Meşhur “altılı masanın” kurulması İYİ Parti için önemli bir sınavdı. Seçmen profilindeki çeşitliliğin talep ettiği esneklik, bu masada da önemli olacaktı. Seçimi kazanmak için HDP seçmeninin de ikna edilmesi gerektiği daha önce de yazdığım bir noktadır. Diğer beş parti bu konuda esnek davranabilecekken İYİ Parti bu esnekliği gösteremedi. “Altılı masanın” ortak hatalarından birisi de ülkede ihtiyaç duyulan ekonomi politikalarını üretememek, bunu halka duyuramamak, kendilerini anlatamamaktı. Aslında bu işi en rahat kotaracak parti İYİ Parti olmasına rağmen, çeşitli sebeplerle, bu konuda yeterince aktif olamadılar. “Altılı masa” öncesinde halkta ciddi bir talep uyandıran, doğrudan halkın dertlerine tercüman olan bir lider olarak ortaya çıkan Sayın Akşener, “altılı masa” ile birlikte masadaki güç oyunları ile mücadele etmek zorunda kaldı. Bir tarafta HDP seçmenini ikna zorunluluğu, bir tarafta altı masadaki güç oyunları, bir tarafta CHP içindeki güç kavgası, İYİ Parti’nin yükselen trendini durdurdu. Son üç ayda İYİ Parti’nin yer aldığı kamuoyundaki tartışmalar ağırlıklı olarak HDP ile ilgilidir. İkinci bir tartışma konusu da İYİ Parti’nin masadan ayrılıp ayrılmayacağıdır. Bu bile hem İYİ Parti’nin hem de bütün olarak “altılı masanın” ciddi bir siyasi iletişim stratejisinden yoksun olduğunu göstermektedir. İkinci olarak, İYİ Parti’nin kendi kimliğini ve siyasetteki rolünü daha tanımlayamamış olduğunu söylemektedir.

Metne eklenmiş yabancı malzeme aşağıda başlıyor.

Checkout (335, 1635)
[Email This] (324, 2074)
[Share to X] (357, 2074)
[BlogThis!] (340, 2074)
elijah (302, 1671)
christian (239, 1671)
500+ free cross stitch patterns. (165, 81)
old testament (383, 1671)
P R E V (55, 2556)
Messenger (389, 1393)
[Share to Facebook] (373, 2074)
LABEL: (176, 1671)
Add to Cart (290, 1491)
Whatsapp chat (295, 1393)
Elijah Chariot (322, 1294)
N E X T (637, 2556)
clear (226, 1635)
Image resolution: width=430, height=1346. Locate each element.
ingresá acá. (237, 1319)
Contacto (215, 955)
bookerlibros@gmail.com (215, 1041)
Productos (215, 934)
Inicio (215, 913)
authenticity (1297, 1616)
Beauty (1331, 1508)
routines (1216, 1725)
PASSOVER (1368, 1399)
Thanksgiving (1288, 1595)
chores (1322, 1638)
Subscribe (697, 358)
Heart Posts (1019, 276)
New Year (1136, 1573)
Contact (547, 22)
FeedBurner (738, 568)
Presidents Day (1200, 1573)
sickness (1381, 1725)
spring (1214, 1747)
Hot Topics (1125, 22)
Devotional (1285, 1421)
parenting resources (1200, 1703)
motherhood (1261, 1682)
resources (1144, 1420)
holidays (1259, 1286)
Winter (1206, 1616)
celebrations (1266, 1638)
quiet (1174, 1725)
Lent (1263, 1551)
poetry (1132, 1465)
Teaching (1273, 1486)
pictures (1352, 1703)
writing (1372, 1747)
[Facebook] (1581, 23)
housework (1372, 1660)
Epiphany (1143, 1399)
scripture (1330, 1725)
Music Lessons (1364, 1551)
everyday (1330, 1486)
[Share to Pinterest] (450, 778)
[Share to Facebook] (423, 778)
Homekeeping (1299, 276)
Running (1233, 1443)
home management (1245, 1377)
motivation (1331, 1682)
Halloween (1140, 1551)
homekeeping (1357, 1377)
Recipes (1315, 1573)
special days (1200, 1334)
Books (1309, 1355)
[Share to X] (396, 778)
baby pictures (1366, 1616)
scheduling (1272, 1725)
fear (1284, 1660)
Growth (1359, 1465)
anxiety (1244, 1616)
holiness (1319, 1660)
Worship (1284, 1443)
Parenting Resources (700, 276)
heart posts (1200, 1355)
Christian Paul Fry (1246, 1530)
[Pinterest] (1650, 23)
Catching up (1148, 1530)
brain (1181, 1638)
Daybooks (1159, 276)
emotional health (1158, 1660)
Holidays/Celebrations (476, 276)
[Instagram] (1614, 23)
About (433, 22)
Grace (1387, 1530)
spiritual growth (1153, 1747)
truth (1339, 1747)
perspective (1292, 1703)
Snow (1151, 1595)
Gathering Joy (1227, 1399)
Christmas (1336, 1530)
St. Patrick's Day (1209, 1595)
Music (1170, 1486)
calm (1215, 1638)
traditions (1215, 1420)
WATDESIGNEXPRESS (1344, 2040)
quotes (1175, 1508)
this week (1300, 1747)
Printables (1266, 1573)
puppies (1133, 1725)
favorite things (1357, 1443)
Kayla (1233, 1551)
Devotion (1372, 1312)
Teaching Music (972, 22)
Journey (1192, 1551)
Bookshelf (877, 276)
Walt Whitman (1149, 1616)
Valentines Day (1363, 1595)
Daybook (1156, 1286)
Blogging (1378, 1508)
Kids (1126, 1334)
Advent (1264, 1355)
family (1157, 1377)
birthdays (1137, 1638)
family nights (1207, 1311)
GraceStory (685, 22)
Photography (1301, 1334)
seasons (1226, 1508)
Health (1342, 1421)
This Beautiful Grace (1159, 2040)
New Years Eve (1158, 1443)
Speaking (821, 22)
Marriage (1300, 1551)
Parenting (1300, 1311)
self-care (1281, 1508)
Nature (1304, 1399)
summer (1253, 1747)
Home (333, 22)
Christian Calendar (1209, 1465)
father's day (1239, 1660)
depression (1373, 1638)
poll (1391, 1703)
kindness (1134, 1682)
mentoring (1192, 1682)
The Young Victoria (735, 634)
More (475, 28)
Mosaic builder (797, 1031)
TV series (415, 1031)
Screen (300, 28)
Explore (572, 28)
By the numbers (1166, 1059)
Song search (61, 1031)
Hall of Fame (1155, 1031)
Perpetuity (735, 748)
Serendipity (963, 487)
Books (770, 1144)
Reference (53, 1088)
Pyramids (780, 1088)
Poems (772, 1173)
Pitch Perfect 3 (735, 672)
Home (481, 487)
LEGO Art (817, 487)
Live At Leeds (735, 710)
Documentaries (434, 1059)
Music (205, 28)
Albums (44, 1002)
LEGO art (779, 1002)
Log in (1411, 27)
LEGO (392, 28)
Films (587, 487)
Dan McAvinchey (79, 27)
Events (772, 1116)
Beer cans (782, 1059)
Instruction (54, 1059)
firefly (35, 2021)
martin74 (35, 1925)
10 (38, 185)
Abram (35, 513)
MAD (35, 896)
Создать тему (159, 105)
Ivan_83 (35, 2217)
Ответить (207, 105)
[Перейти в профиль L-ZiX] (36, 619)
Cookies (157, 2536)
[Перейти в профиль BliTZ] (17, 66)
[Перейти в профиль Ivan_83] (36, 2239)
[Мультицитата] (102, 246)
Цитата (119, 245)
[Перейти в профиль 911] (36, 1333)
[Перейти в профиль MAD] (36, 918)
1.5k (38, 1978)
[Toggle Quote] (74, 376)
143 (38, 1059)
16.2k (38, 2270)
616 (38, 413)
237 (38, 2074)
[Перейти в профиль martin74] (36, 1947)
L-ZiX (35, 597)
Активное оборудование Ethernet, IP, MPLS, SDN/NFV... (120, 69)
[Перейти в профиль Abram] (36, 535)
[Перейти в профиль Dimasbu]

Benim için ideal olan demokrasinin yaşam tarzı farklılıkları üzerinden değil, üretimden elde edilecek pay üzerinden işlemesidir. Bu ise şu anda Türkiye’de mümkün değildir. Ancak Sayın Akşener’in sürecin başında gördüğü merkez sağdaki boşluk halâ durmaktadır. Bu boşluğu kapatma potansiyeli en yüksek olan parti de İYİ Parti’dir. Sonuç olarak İYİ Parti’nin bir kitle partisine dönüşmesi için ideolojik duruşunu biraz daha yumuşatması ve siyasi esneklik kazanması gerekmektedir. Yoksa İYİ Parti MHP ile yüzde 15’in paylaşılması kavgasını yapmaya devam eder.